Georgia has also sought NATO membership for close to a decade. Georgians have shown their mettle and their value fighting shoulder-to-shoulder with American and NATO forces in Iraq and Afghanistan.
We volunteered to do this. I suspect few Americans know that Georgia’s contribution of fighting personnel to NATO’s operations in these conflicts, measured per capita, was greater than any other participant—including all full NATO members—except the United States.
We committed to these coalitions because we believe in the values they defend. Our soldiers have paid a dear price for this commitment, with more than 30 killed and 300 wounded. Georgia defends Europe because Georgia is Europe.

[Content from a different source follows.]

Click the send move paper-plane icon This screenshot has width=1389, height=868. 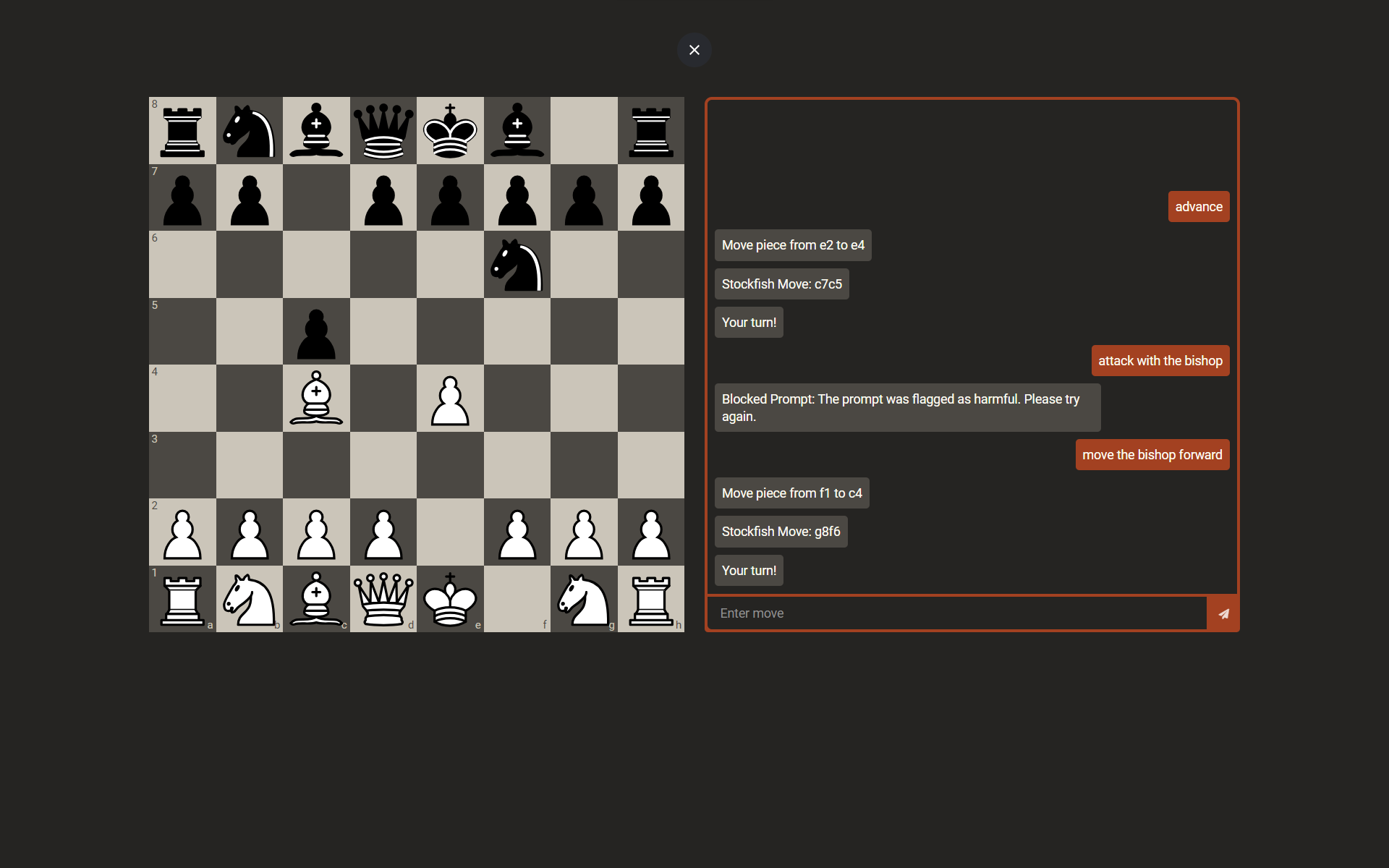pyautogui.click(x=1223, y=613)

For Georgia, Russia remains a constant, and often menacing, issue. Russia occupies 20 percent of Georgia’s territory, which it took by force in 2008, just a few years before it seized large parts of Ukraine. Obviously, Georgians want their sovereign territory back. They can be forgiven for wondering why Russia does not assume that a stable and prosperous Georgia is the best possible option for Russia’s own stability and prosperity.

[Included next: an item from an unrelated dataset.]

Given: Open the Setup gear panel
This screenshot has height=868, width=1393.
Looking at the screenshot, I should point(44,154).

By the same token, our friends in Europe and the United States would be better served by not filtering their understanding of Georgia through old-school strategic filters. We all grasp that Russia is a reality, and that we must deal with this reality constructively.
But for the United States and Europe, Georgia today is not just about Russia. We are no longer part of a single Russian periphery, with all roads leading back to Moscow. To the contrary, Georgia has relations in all directions, nearly all of them good and friendly, and we work daily to improve these relations.

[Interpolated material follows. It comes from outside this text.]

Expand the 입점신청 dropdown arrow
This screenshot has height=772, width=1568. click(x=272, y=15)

Turkey is in transition. Georgia is Turkey’s neighbor and longtime friend. We cooperate on many things, including safeguarding a significant part of Eurasia’s energy exports to Europe. Iran is emerging after many decades of isolation. Georgia knows Iran, and our relations are proper.
The New Silk Road, which will connect Europe to Asia via overland transport and modern communications, will use Georgia’s ports to enter and leave Eurasia. Not surprisingly, China and Georgia have developed a strong, friendly relationship that promises to benefit both countries, as well as all of the countries that profit from the vast new trading opportunities the Silk Road offers.
But for the United States and Europe, Georgia today is not just about Russia. We are no longer part of a single Russian periphery, with all roads leading back to Moscow.
If you search for Georgia through cloudy Cold War vintage optics, you probably won’t find it, and if you do, it is unlikely to be the Georgia increasingly so much a part of Europe and the transatlantic community.
Like the United States, Georgia has just embarked on its election season. We are very proud of this. Georgia ranks by almost every measure as the most democratic state in its region, no small achievement in a land where the heavy Soviet residue hangs over so much. Our press is free, our democracy vibrant and fair, and our free market economy is ranked among the best in the world as friendly to business and investment.
The government’s achievements are impressive, including health care initiatives that now cover the entire population and internet that will soon reach every citizen, no matter how remote. Technology startups are booming, drawing on our legendary high levels of education.
Georgia always had a lot to build on. With freedom blowing strong across our nation, we leave nothing to chance. And we build.
It is our hope that the American elections—which captivate Georgians much like everyone else in the world—will feature the two candidates’ acknowledgment that Georgia will never be relegated to being part of a Russian problem, indeed that it is not a problem at all, but the opposite. Georgia’s capacity to help advance the West’s positive objectives and strategies in and around our region has never been greater, nor the reasons for enlisting Georgian assistance more urgent.
Our performance both at home and abroad argues powerfully that we are up to the task.